ゆっくりと歩いていくと、見慣れた後ろ姿が見える。


私と変わらない背丈の、後ろ姿。






そう言えば、私は…彼のことを、呼んだことがなかった。


名前のわからない彼のことを、どう呼べばいいのかわからなくて。


でも今なら、それもわかる。








「…お兄ちゃん」






振り向いた彼の顔に掛かる白い靄が、晴れる。




私と同じ顔が、微笑んでいる。






「…円」




私たちは、ずっと、一緒に生きてきたのだ。


同じように歳を重ねて、同じ両親の元で、育ってきた。


ずっと、違う場所で。








「…バレちゃったのかな、全部」




寂しそうな笑顔は、母にそっくりだ。






「……私…何も知らなかった…」


「良いんだよ。

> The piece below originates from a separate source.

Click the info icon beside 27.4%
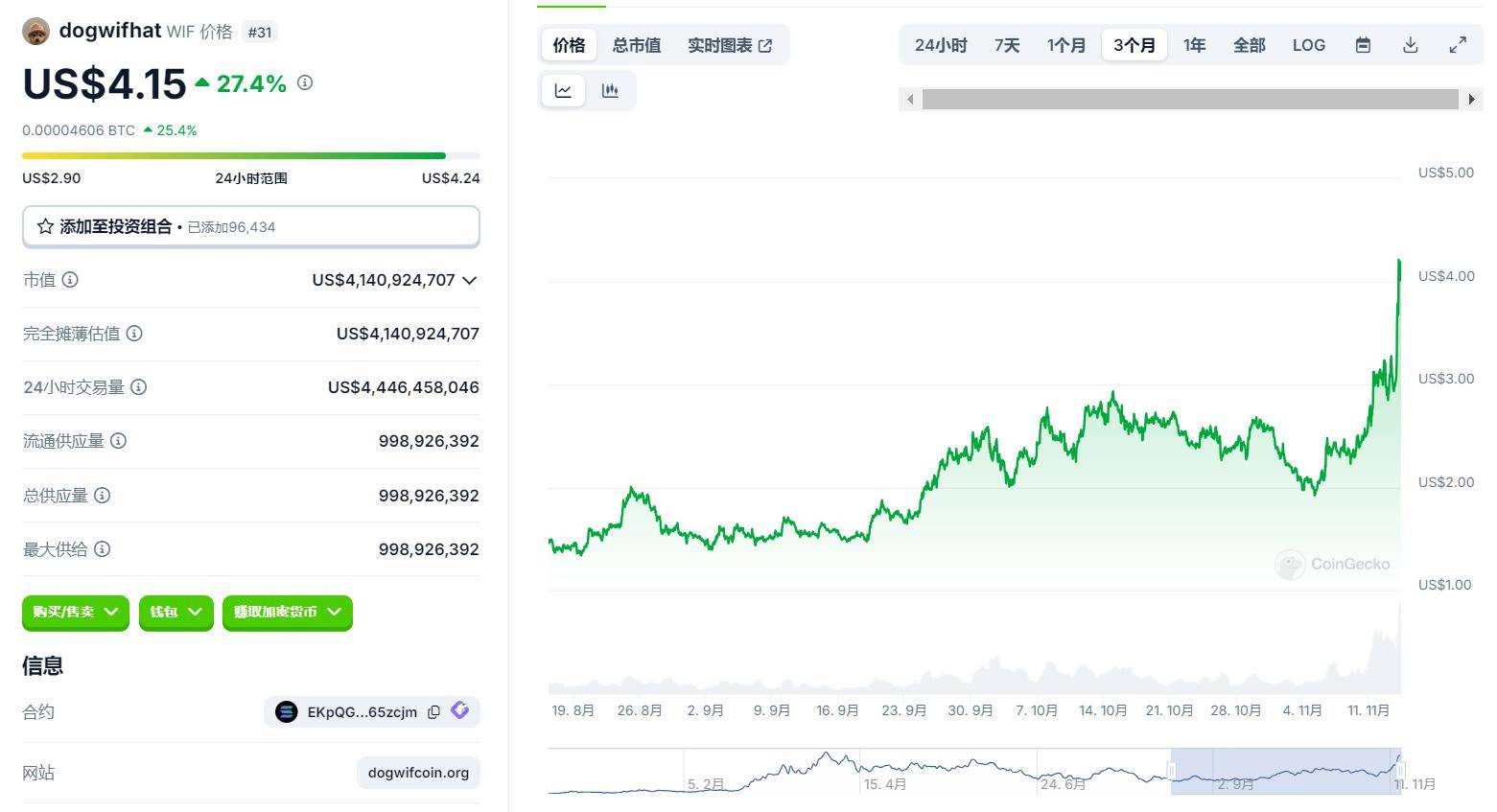1497x812 pixels. pyautogui.click(x=305, y=83)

それで良かったんだ」




戸籍に名前がないということは、彼は、生まれる前に亡くなってしまったということだ。


母のお腹の中で、私たちは双子として育って…そして、私だけが、この世に生を受けた。




その後、母と父は、兄の存在を無かったことにした。


私が生まれる前に買ったと言っていた服やおもちゃ、きっと全て、もう一つあったはずだ。


それを、隠したのか、捨てたのか…徹底して両親は、私から、兄の存在を見えないようにした。






「…良くないよ、こんなの…」




この携帯電話がなかったら、私は一生知らないままだった。


大切な、もう一人の家族の存在を。


そんなことが、許されるはずがない。






「…少なくとも、僕はそれで良かった。円に、ほんの少しでも…僕を犠牲にして自分が生まれたなんて、思ってほしくなかったから。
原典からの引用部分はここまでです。